-- Data under study --
============

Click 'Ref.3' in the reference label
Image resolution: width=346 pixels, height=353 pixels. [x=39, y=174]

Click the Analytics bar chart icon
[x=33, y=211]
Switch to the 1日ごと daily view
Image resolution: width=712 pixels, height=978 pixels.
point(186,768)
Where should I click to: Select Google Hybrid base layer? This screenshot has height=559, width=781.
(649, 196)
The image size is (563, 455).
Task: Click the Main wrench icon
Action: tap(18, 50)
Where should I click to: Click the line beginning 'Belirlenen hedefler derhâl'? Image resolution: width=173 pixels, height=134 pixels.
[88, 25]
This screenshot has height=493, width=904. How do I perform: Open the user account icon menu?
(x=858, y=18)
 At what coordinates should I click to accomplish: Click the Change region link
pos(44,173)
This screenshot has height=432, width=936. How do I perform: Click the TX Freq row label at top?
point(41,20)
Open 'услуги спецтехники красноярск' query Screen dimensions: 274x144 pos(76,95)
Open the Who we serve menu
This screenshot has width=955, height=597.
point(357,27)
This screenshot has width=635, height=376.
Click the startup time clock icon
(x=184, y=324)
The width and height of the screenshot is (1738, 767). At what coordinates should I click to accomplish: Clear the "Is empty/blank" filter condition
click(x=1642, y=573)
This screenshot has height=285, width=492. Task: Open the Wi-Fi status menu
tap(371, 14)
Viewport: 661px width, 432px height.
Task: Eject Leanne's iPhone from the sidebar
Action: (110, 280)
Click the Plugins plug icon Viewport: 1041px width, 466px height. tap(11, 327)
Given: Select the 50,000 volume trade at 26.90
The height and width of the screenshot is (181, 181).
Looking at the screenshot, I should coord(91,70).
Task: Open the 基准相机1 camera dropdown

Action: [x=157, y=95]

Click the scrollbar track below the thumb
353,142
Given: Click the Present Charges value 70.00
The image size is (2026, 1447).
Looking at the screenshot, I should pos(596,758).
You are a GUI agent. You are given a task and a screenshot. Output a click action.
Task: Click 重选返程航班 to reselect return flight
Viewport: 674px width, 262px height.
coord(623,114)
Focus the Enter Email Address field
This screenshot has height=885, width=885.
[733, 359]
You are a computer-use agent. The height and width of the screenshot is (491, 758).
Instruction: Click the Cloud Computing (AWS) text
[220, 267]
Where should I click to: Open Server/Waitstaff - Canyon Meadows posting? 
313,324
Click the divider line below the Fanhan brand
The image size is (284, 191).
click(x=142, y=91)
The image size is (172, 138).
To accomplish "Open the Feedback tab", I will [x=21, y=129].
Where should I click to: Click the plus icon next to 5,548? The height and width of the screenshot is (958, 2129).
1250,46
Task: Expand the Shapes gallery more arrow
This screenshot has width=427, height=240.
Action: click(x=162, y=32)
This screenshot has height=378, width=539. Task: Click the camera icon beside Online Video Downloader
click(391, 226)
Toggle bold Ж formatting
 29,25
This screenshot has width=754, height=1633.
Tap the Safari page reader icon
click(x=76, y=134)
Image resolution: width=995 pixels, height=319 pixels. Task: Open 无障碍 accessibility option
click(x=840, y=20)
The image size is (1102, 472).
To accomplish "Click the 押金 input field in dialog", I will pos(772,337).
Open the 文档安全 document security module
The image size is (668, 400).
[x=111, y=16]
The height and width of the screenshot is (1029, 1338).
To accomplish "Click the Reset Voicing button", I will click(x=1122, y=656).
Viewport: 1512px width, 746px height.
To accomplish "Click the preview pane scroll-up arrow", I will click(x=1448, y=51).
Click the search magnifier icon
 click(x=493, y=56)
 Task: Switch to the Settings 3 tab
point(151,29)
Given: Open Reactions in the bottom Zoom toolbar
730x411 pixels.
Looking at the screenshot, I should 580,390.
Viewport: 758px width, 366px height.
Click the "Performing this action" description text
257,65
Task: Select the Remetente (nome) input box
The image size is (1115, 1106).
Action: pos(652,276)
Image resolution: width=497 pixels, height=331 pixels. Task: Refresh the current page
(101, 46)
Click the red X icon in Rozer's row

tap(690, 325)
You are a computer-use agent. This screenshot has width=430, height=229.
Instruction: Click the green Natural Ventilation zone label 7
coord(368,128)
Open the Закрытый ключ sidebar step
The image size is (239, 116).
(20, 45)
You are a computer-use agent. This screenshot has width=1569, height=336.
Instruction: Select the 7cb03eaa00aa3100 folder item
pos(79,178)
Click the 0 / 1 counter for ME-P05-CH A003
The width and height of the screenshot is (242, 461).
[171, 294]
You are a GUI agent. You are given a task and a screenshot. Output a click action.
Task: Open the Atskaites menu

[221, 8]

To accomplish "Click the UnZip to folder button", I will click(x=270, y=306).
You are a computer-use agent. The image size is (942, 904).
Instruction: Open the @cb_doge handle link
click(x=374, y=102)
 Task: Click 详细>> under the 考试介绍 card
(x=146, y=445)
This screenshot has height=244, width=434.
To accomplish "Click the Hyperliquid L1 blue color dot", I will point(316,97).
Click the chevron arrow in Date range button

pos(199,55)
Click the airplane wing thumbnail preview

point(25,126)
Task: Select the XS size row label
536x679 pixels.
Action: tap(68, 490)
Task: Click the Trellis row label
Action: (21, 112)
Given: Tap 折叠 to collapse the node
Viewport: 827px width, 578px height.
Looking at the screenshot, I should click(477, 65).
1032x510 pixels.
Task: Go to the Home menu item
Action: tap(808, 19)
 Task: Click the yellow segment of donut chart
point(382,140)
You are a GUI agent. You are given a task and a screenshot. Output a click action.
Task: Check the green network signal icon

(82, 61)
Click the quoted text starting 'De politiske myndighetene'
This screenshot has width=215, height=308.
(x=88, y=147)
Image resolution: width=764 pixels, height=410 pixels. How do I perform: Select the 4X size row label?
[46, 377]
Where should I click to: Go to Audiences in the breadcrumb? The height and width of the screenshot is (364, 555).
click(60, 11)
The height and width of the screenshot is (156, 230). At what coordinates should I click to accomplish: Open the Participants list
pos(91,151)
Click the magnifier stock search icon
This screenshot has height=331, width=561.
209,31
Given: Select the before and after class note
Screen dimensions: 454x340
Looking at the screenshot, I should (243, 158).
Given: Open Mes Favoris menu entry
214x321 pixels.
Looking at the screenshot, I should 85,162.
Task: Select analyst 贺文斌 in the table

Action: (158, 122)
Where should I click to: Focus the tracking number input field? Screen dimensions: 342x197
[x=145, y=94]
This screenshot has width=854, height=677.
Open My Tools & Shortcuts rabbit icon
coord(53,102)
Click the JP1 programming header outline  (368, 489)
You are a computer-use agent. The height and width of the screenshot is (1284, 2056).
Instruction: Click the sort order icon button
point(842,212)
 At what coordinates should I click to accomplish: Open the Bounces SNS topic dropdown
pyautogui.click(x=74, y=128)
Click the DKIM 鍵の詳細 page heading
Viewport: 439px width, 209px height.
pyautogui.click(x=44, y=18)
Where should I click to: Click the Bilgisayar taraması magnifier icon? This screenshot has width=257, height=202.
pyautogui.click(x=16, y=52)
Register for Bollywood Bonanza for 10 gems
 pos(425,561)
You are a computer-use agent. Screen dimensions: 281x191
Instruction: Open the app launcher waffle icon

============

Write every record out again, unaltered.

Click 'Ref.3' in the reference label
Image resolution: width=346 pixels, height=353 pixels. [x=39, y=174]

Click the Analytics bar chart icon
[x=33, y=211]
Switch to the 1日ごと daily view
Image resolution: width=712 pixels, height=978 pixels.
point(186,768)
Where should I click to: Select Google Hybrid base layer? This screenshot has height=559, width=781.
(649, 196)
The image size is (563, 455).
Task: Click the Main wrench icon
Action: tap(18, 50)
Where should I click to: Click the line beginning 'Belirlenen hedefler derhâl'? Image resolution: width=173 pixels, height=134 pixels.
[88, 25]
This screenshot has height=493, width=904. How do I perform: Open the user account icon menu?
(x=858, y=18)
 At what coordinates should I click to accomplish: Click the Change region link
pos(44,173)
This screenshot has height=432, width=936. How do I perform: Click the TX Freq row label at top?
point(41,20)
Open 'услуги спецтехники красноярск' query Screen dimensions: 274x144 pos(76,95)
Open the Who we serve menu
This screenshot has width=955, height=597.
point(357,27)
This screenshot has width=635, height=376.
Click the startup time clock icon
(x=184, y=324)
The width and height of the screenshot is (1738, 767). At what coordinates should I click to accomplish: Clear the "Is empty/blank" filter condition
click(x=1642, y=573)
This screenshot has height=285, width=492. Task: Open the Wi-Fi status menu
tap(371, 14)
Viewport: 661px width, 432px height.
Task: Eject Leanne's iPhone from the sidebar
Action: (110, 280)
Click the Plugins plug icon Viewport: 1041px width, 466px height. tap(11, 327)
Given: Select the 50,000 volume trade at 26.90
The height and width of the screenshot is (181, 181).
Looking at the screenshot, I should coord(91,70).
Task: Open the 基准相机1 camera dropdown

Action: [x=157, y=95]

Click the scrollbar track below the thumb
353,142
Given: Click the Present Charges value 70.00
The image size is (2026, 1447).
Looking at the screenshot, I should pos(596,758).
You are a GUI agent. You are given a task and a screenshot. Output a click action.
Task: Click 重选返程航班 to reselect return flight
Viewport: 674px width, 262px height.
coord(623,114)
Focus the Enter Email Address field
This screenshot has height=885, width=885.
[733, 359]
You are a computer-use agent. The height and width of the screenshot is (491, 758).
Instruction: Click the Cloud Computing (AWS) text
[220, 267]
Where should I click to: Open Server/Waitstaff - Canyon Meadows posting? 
313,324
Click the divider line below the Fanhan brand
The image size is (284, 191).
click(x=142, y=91)
The image size is (172, 138).
To accomplish "Open the Feedback tab", I will [x=21, y=129].
Where should I click to: Click the plus icon next to 5,548? The height and width of the screenshot is (958, 2129).
1250,46
Task: Expand the Shapes gallery more arrow
This screenshot has width=427, height=240.
Action: click(x=162, y=32)
This screenshot has height=378, width=539. Task: Click the camera icon beside Online Video Downloader
click(391, 226)
Toggle bold Ж formatting
 29,25
This screenshot has width=754, height=1633.
Tap the Safari page reader icon
click(x=76, y=134)
Image resolution: width=995 pixels, height=319 pixels. Task: Open 无障碍 accessibility option
click(x=840, y=20)
The image size is (1102, 472).
To accomplish "Click the 押金 input field in dialog", I will pos(772,337).
Open the 文档安全 document security module
The image size is (668, 400).
[x=111, y=16]
The height and width of the screenshot is (1029, 1338).
To accomplish "Click the Reset Voicing button", I will click(x=1122, y=656).
Viewport: 1512px width, 746px height.
To accomplish "Click the preview pane scroll-up arrow", I will click(x=1448, y=51).
Click the search magnifier icon
 click(x=493, y=56)
 Task: Switch to the Settings 3 tab
point(151,29)
Given: Open Reactions in the bottom Zoom toolbar
730x411 pixels.
Looking at the screenshot, I should 580,390.
Viewport: 758px width, 366px height.
Click the "Performing this action" description text
257,65
Task: Select the Remetente (nome) input box
The image size is (1115, 1106).
Action: pos(652,276)
Image resolution: width=497 pixels, height=331 pixels. Task: Refresh the current page
(101, 46)
Click the red X icon in Rozer's row

tap(690, 325)
You are a computer-use agent. This screenshot has width=430, height=229.
Instruction: Click the green Natural Ventilation zone label 7
coord(368,128)
Open the Закрытый ключ sidebar step
The image size is (239, 116).
(20, 45)
You are a computer-use agent. This screenshot has width=1569, height=336.
Instruction: Select the 7cb03eaa00aa3100 folder item
pos(79,178)
Click the 0 / 1 counter for ME-P05-CH A003
The width and height of the screenshot is (242, 461).
[171, 294]
You are a GUI agent. You are given a task and a screenshot. Output a click action.
Task: Open the Atskaites menu

[221, 8]

To accomplish "Click the UnZip to folder button", I will click(x=270, y=306).
You are a computer-use agent. The image size is (942, 904).
Instruction: Open the @cb_doge handle link
click(x=374, y=102)
 Task: Click 详细>> under the 考试介绍 card
(x=146, y=445)
This screenshot has height=244, width=434.
To accomplish "Click the Hyperliquid L1 blue color dot", I will point(316,97).
Click the chevron arrow in Date range button

pos(199,55)
Click the airplane wing thumbnail preview

point(25,126)
Task: Select the XS size row label
536x679 pixels.
Action: tap(68, 490)
Task: Click the Trellis row label
Action: (21, 112)
Given: Tap 折叠 to collapse the node
Viewport: 827px width, 578px height.
Looking at the screenshot, I should click(477, 65).
1032x510 pixels.
Task: Go to the Home menu item
Action: tap(808, 19)
 Task: Click the yellow segment of donut chart
point(382,140)
You are a GUI agent. You are given a task and a screenshot. Output a click action.
Task: Check the green network signal icon

(82, 61)
Click the quoted text starting 'De politiske myndighetene'
This screenshot has width=215, height=308.
(x=88, y=147)
Image resolution: width=764 pixels, height=410 pixels. How do I perform: Select the 4X size row label?
[46, 377]
Where should I click to: Go to Audiences in the breadcrumb? The height and width of the screenshot is (364, 555).
click(60, 11)
The height and width of the screenshot is (156, 230). At what coordinates should I click to accomplish: Open the Participants list
pos(91,151)
Click the magnifier stock search icon
This screenshot has height=331, width=561.
209,31
Given: Select the before and after class note
Screen dimensions: 454x340
Looking at the screenshot, I should (243, 158).
Given: Open Mes Favoris menu entry
214x321 pixels.
Looking at the screenshot, I should 85,162.
Task: Select analyst 贺文斌 in the table

Action: (158, 122)
Where should I click to: Focus the tracking number input field? Screen dimensions: 342x197
[x=145, y=94]
This screenshot has width=854, height=677.
Open My Tools & Shortcuts rabbit icon
coord(53,102)
Click the JP1 programming header outline  (368, 489)
You are a computer-use agent. The height and width of the screenshot is (1284, 2056).
Instruction: Click the sort order icon button
point(842,212)
 At what coordinates should I click to accomplish: Open the Bounces SNS topic dropdown
pyautogui.click(x=74, y=128)
Click the DKIM 鍵の詳細 page heading
Viewport: 439px width, 209px height.
pyautogui.click(x=44, y=18)
Where should I click to: Click the Bilgisayar taraması magnifier icon? This screenshot has width=257, height=202.
pyautogui.click(x=16, y=52)
Register for Bollywood Bonanza for 10 gems
 pos(425,561)
You are a computer-use agent. Screen dimensions: 281x191
Instruction: Open the app launcher waffle icon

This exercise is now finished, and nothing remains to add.